[Opening RECORDS PROVIDED section]

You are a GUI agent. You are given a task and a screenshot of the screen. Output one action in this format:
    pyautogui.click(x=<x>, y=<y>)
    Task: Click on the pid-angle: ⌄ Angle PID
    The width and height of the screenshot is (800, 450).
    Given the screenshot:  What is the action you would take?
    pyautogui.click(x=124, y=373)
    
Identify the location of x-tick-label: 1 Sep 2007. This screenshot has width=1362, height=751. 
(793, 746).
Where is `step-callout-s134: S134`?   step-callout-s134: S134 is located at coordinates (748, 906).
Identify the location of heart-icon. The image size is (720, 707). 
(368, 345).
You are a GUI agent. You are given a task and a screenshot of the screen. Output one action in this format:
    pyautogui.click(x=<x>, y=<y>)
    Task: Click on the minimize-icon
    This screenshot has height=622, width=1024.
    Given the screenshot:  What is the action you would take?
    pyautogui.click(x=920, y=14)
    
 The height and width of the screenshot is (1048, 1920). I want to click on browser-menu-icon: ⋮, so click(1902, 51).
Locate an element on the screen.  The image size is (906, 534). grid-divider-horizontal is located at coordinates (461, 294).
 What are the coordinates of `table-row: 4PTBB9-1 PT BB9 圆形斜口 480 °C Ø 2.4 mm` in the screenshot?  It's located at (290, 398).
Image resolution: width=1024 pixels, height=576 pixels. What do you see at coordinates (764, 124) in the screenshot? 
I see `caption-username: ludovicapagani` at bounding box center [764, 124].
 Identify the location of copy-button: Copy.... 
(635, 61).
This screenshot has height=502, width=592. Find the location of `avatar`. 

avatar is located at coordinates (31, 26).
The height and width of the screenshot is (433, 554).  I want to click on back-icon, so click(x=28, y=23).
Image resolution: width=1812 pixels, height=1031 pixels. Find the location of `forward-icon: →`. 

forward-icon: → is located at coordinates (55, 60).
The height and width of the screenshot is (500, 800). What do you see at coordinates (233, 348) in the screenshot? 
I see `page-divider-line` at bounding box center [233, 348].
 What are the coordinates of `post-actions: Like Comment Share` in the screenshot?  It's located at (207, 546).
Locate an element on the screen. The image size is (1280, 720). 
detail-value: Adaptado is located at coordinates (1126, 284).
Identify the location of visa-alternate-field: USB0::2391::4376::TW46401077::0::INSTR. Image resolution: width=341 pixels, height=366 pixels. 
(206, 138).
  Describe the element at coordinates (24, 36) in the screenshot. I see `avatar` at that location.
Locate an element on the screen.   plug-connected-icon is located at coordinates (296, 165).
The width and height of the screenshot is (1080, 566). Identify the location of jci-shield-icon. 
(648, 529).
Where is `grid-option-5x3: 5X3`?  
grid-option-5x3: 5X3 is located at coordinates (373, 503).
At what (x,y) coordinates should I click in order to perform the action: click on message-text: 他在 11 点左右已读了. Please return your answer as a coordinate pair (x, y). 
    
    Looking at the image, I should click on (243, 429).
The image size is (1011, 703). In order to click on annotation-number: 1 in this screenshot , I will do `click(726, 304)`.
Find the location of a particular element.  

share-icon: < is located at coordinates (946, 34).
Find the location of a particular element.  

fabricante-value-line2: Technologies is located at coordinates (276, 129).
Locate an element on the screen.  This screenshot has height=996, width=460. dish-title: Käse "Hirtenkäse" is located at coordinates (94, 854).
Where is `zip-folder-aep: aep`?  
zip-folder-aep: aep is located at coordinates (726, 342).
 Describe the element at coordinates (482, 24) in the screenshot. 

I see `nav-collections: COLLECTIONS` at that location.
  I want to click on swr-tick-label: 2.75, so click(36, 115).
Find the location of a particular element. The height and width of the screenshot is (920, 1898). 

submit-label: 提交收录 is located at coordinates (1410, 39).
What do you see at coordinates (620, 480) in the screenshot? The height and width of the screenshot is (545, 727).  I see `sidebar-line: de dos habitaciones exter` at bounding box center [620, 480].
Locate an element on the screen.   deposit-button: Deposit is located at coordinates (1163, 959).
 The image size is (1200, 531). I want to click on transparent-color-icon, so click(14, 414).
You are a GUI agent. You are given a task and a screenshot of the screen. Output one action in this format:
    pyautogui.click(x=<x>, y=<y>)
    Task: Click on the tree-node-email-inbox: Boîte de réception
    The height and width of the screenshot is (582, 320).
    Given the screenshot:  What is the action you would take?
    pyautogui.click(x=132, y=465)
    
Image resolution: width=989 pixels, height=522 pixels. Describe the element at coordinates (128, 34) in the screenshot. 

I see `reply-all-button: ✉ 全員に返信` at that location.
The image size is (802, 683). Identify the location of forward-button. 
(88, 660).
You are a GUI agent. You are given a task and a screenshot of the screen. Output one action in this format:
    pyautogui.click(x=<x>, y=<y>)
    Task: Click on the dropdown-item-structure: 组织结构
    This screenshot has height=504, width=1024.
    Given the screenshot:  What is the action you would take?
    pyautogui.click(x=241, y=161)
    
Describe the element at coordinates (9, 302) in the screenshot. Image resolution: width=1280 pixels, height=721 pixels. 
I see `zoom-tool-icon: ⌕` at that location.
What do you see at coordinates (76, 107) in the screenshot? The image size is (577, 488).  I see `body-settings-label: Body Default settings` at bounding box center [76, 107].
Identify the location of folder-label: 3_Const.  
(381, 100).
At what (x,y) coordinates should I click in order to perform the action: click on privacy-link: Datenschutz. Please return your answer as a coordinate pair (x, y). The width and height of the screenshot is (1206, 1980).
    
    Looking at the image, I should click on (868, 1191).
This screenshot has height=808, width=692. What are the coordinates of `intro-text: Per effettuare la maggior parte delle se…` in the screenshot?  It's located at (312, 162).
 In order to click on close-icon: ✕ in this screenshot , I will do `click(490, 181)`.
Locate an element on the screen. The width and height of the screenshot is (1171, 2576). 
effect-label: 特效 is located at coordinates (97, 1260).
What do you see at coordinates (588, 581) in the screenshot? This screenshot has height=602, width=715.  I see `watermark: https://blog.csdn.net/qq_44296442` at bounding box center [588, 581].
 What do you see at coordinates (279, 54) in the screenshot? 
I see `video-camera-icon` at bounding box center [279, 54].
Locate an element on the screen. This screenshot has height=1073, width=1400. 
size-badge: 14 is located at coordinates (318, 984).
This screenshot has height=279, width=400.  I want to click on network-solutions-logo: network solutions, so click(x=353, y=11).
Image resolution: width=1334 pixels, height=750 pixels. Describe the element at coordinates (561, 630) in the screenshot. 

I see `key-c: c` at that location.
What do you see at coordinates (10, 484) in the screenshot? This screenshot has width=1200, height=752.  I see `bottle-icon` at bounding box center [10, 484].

[Closing RECORDS PROVIDED section]

WHAT TO WORK ON ::
Rewrite the material above in full, putting "Give the position of" wherever "Identify the location of" occurs and leaving everything else as it is.

YOUR SOLUTION ::
You are a GUI agent. You are given a task and a screenshot of the screen. Output one action in this format:
    pyautogui.click(x=<x>, y=<y>)
    Task: Click on the pid-angle: ⌄ Angle PID
    The width and height of the screenshot is (800, 450).
    Given the screenshot:  What is the action you would take?
    pyautogui.click(x=124, y=373)
    
Give the position of x-tick-label: 1 Sep 2007. This screenshot has width=1362, height=751. 
(793, 746).
Where is `step-callout-s134: S134`?   step-callout-s134: S134 is located at coordinates (748, 906).
Give the position of heart-icon. The image size is (720, 707). 
(368, 345).
You are a GUI agent. You are given a task and a screenshot of the screen. Output one action in this format:
    pyautogui.click(x=<x>, y=<y>)
    Task: Click on the minimize-icon
    This screenshot has height=622, width=1024.
    Given the screenshot:  What is the action you would take?
    pyautogui.click(x=920, y=14)
    
 The height and width of the screenshot is (1048, 1920). I want to click on browser-menu-icon: ⋮, so click(1902, 51).
Locate an element on the screen.  The image size is (906, 534). grid-divider-horizontal is located at coordinates (461, 294).
 What are the coordinates of `table-row: 4PTBB9-1 PT BB9 圆形斜口 480 °C Ø 2.4 mm` in the screenshot?  It's located at (290, 398).
Image resolution: width=1024 pixels, height=576 pixels. What do you see at coordinates (764, 124) in the screenshot? 
I see `caption-username: ludovicapagani` at bounding box center [764, 124].
 Give the position of copy-button: Copy.... 
(635, 61).
This screenshot has height=502, width=592. Find the location of `avatar`. 

avatar is located at coordinates (31, 26).
The height and width of the screenshot is (433, 554).  I want to click on back-icon, so click(x=28, y=23).
Image resolution: width=1812 pixels, height=1031 pixels. Find the location of `forward-icon: →`. 

forward-icon: → is located at coordinates (55, 60).
The height and width of the screenshot is (500, 800). What do you see at coordinates (233, 348) in the screenshot? 
I see `page-divider-line` at bounding box center [233, 348].
 What are the coordinates of `post-actions: Like Comment Share` in the screenshot?  It's located at (207, 546).
Locate an element on the screen. The image size is (1280, 720). 
detail-value: Adaptado is located at coordinates (1126, 284).
Give the position of visa-alternate-field: USB0::2391::4376::TW46401077::0::INSTR. Image resolution: width=341 pixels, height=366 pixels. 
(206, 138).
  Describe the element at coordinates (24, 36) in the screenshot. I see `avatar` at that location.
Locate an element on the screen.   plug-connected-icon is located at coordinates (296, 165).
The width and height of the screenshot is (1080, 566). Give the position of jci-shield-icon. 
(648, 529).
Where is `grid-option-5x3: 5X3`?  
grid-option-5x3: 5X3 is located at coordinates (373, 503).
At what (x,y) coordinates should I click in order to perform the action: click on message-text: 他在 11 点左右已读了. Please return your answer as a coordinate pair (x, y). 
    
    Looking at the image, I should click on (243, 429).
The image size is (1011, 703). In order to click on annotation-number: 1 in this screenshot , I will do `click(726, 304)`.
Find the location of a particular element.  

share-icon: < is located at coordinates (946, 34).
Find the location of a particular element.  

fabricante-value-line2: Technologies is located at coordinates (276, 129).
Locate an element on the screen.  This screenshot has height=996, width=460. dish-title: Käse "Hirtenkäse" is located at coordinates (94, 854).
Where is `zip-folder-aep: aep`?  
zip-folder-aep: aep is located at coordinates (726, 342).
 Describe the element at coordinates (482, 24) in the screenshot. 

I see `nav-collections: COLLECTIONS` at that location.
  I want to click on swr-tick-label: 2.75, so click(36, 115).
Find the location of a particular element. The height and width of the screenshot is (920, 1898). 

submit-label: 提交收录 is located at coordinates (1410, 39).
What do you see at coordinates (620, 480) in the screenshot? The height and width of the screenshot is (545, 727).  I see `sidebar-line: de dos habitaciones exter` at bounding box center [620, 480].
Locate an element on the screen.   deposit-button: Deposit is located at coordinates (1163, 959).
 The image size is (1200, 531). I want to click on transparent-color-icon, so click(14, 414).
You are a GUI agent. You are given a task and a screenshot of the screen. Output one action in this format:
    pyautogui.click(x=<x>, y=<y>)
    Task: Click on the tree-node-email-inbox: Boîte de réception
    The height and width of the screenshot is (582, 320).
    Given the screenshot:  What is the action you would take?
    pyautogui.click(x=132, y=465)
    
Image resolution: width=989 pixels, height=522 pixels. Describe the element at coordinates (128, 34) in the screenshot. 

I see `reply-all-button: ✉ 全員に返信` at that location.
The image size is (802, 683). Give the position of forward-button. 
(88, 660).
You are a GUI agent. You are given a task and a screenshot of the screen. Output one action in this format:
    pyautogui.click(x=<x>, y=<y>)
    Task: Click on the dropdown-item-structure: 组织结构
    This screenshot has height=504, width=1024.
    Given the screenshot:  What is the action you would take?
    pyautogui.click(x=241, y=161)
    
Describe the element at coordinates (9, 302) in the screenshot. Image resolution: width=1280 pixels, height=721 pixels. 
I see `zoom-tool-icon: ⌕` at that location.
What do you see at coordinates (76, 107) in the screenshot? The image size is (577, 488).  I see `body-settings-label: Body Default settings` at bounding box center [76, 107].
Give the position of folder-label: 3_Const.  
(381, 100).
At what (x,y) coordinates should I click in order to perform the action: click on privacy-link: Datenschutz. Please return your answer as a coordinate pair (x, y). The width and height of the screenshot is (1206, 1980).
    
    Looking at the image, I should click on (868, 1191).
This screenshot has height=808, width=692. What are the coordinates of `intro-text: Per effettuare la maggior parte delle se…` in the screenshot?  It's located at (312, 162).
 In order to click on close-icon: ✕ in this screenshot , I will do `click(490, 181)`.
Locate an element on the screen. The width and height of the screenshot is (1171, 2576). 
effect-label: 特效 is located at coordinates (97, 1260).
What do you see at coordinates (588, 581) in the screenshot? This screenshot has height=602, width=715.  I see `watermark: https://blog.csdn.net/qq_44296442` at bounding box center [588, 581].
 What do you see at coordinates (279, 54) in the screenshot? 
I see `video-camera-icon` at bounding box center [279, 54].
Locate an element on the screen. This screenshot has height=1073, width=1400. 
size-badge: 14 is located at coordinates (318, 984).
This screenshot has height=279, width=400.  I want to click on network-solutions-logo: network solutions, so click(x=353, y=11).
Image resolution: width=1334 pixels, height=750 pixels. Describe the element at coordinates (561, 630) in the screenshot. 

I see `key-c: c` at that location.
What do you see at coordinates (10, 484) in the screenshot? This screenshot has width=1200, height=752.  I see `bottle-icon` at bounding box center [10, 484].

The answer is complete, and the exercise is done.